Exercise description:
Your answer should consist of the lines in the following data that contain "click".

[Stored items]
------------------------------

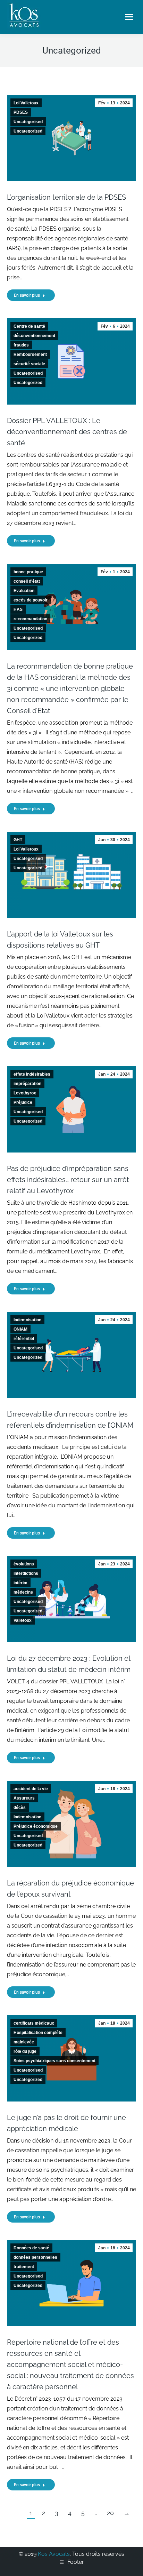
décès (20, 1807)
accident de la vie (31, 1788)
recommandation (30, 618)
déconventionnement (34, 335)
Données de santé (31, 2248)
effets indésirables (32, 1074)
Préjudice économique (36, 1826)
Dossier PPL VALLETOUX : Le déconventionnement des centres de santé (67, 431)
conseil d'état (27, 581)
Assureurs (24, 1798)
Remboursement (30, 354)
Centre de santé (29, 326)
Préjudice (23, 1102)
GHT (18, 839)
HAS (18, 609)
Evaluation (24, 590)
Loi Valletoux (26, 103)
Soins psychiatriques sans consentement (54, 2060)
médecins (23, 1592)
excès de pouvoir (31, 600)
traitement (24, 2266)
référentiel (24, 1338)
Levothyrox (25, 1093)
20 (110, 2513)
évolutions (24, 1564)
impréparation (27, 1083)
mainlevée (24, 2042)
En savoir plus (27, 295)
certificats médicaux (34, 2023)
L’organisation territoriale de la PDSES (67, 197)
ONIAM (20, 1329)
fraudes (21, 345)
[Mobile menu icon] (129, 17)
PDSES (21, 112)
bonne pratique (28, 571)
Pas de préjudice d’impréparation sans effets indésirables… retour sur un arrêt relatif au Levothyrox (68, 1179)
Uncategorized (28, 131)
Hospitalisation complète (38, 2032)
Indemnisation (27, 1319)
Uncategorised (28, 121)
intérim (20, 1582)
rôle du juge (25, 2051)
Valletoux (23, 1620)
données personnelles (35, 2257)
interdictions (26, 1573)
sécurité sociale (29, 363)
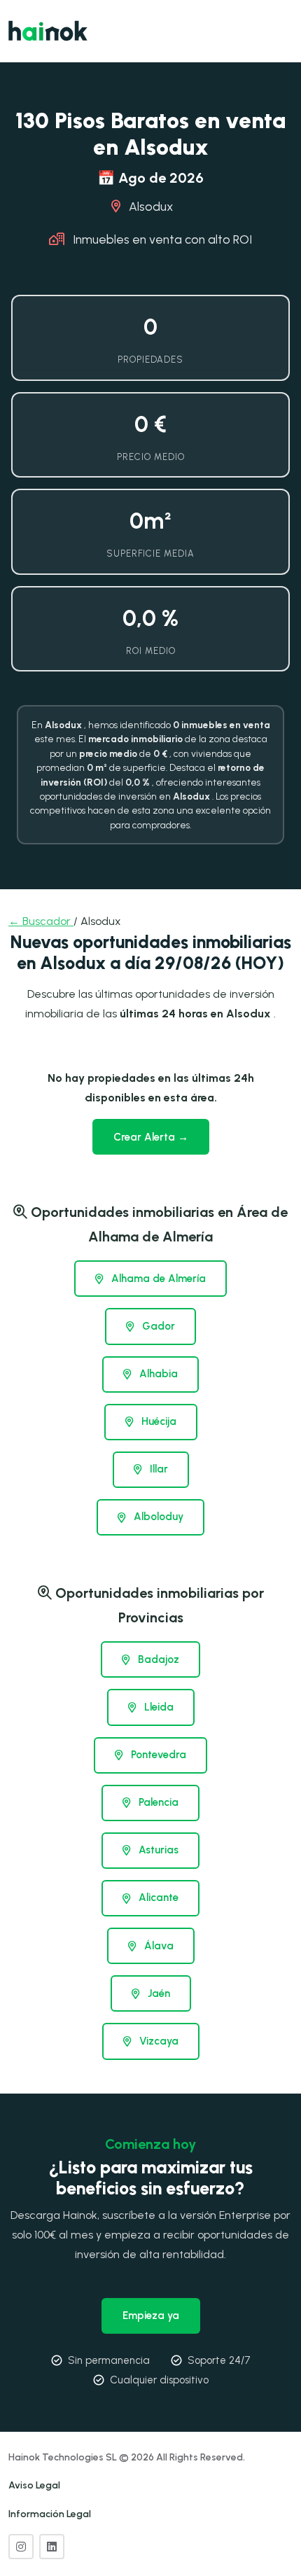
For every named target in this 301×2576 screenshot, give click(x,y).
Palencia (157, 1802)
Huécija (157, 1421)
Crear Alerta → (150, 1137)
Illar (157, 1469)
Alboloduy (157, 1516)
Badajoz (157, 1659)
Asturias (157, 1850)
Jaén (157, 1993)
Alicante (157, 1897)
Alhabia (157, 1373)
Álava (157, 1946)
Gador (157, 1326)
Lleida (157, 1707)
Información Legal (49, 2514)
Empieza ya (150, 2315)
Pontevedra (157, 1754)
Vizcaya (157, 2041)
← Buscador (41, 921)
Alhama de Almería (157, 1278)
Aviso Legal (34, 2485)
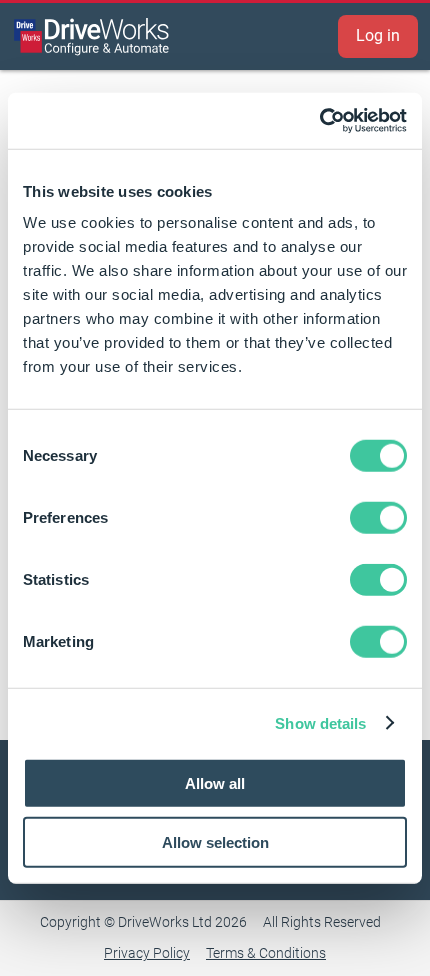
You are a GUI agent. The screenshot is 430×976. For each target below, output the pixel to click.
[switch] (378, 518)
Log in (378, 35)
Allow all (215, 783)
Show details (320, 722)
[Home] (92, 36)
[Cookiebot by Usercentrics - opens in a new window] (319, 121)
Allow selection (215, 841)
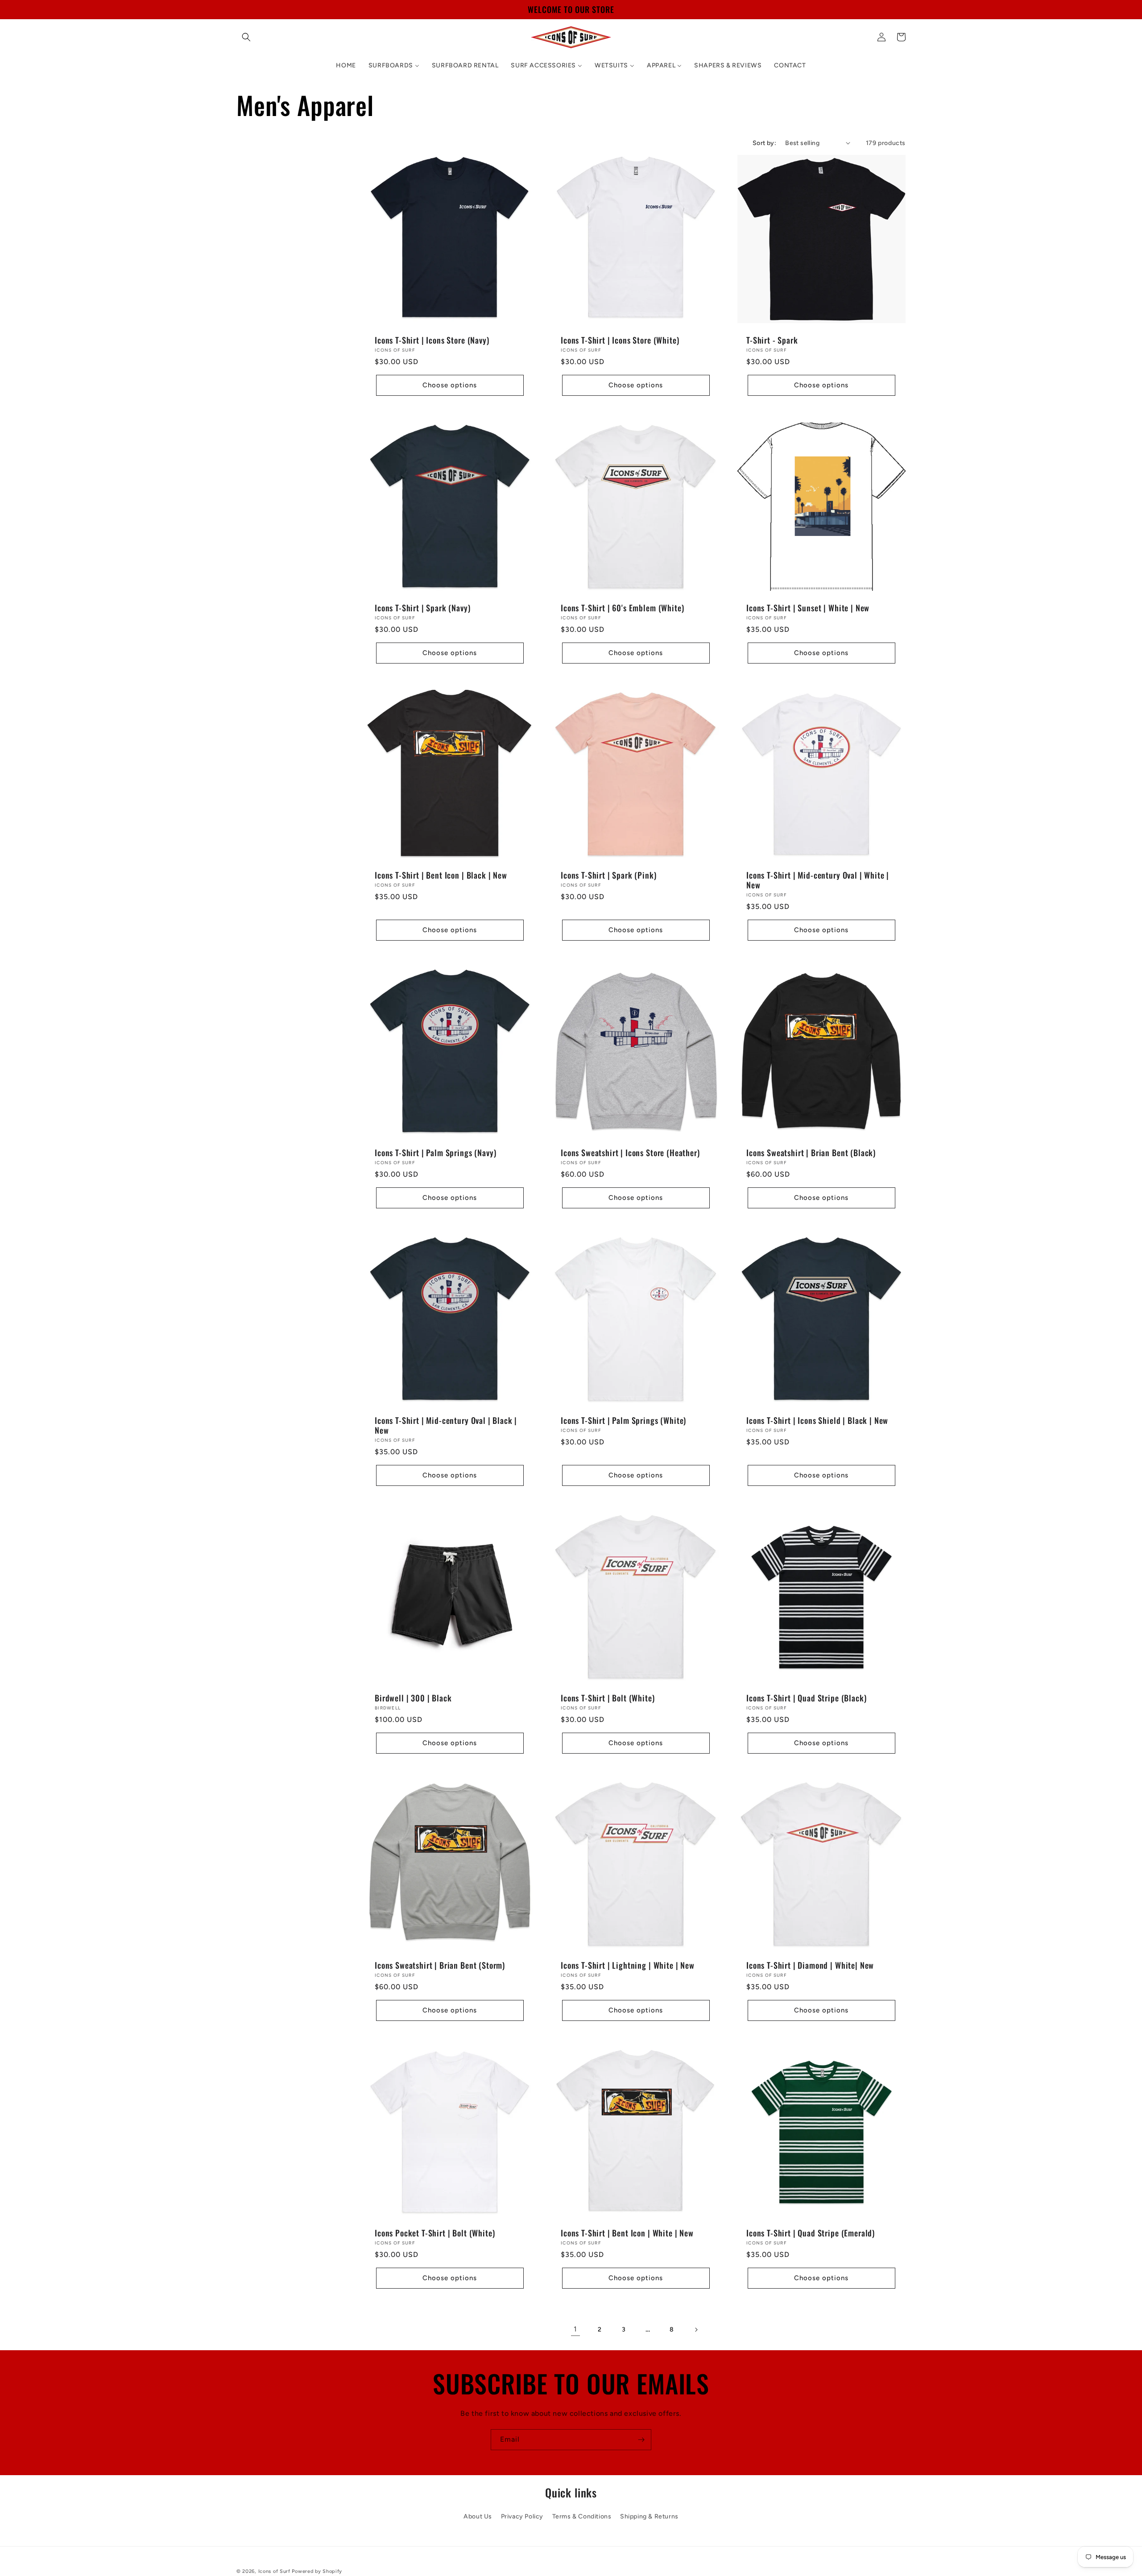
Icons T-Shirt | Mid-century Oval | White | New (817, 880)
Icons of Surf (274, 2571)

------------------------------

Task answer:
For every named target in this 301×2576 screenshot, give click(x,y).
You are a GUI agent. The screenshot is 430×976. For each target below, output the pixel to click.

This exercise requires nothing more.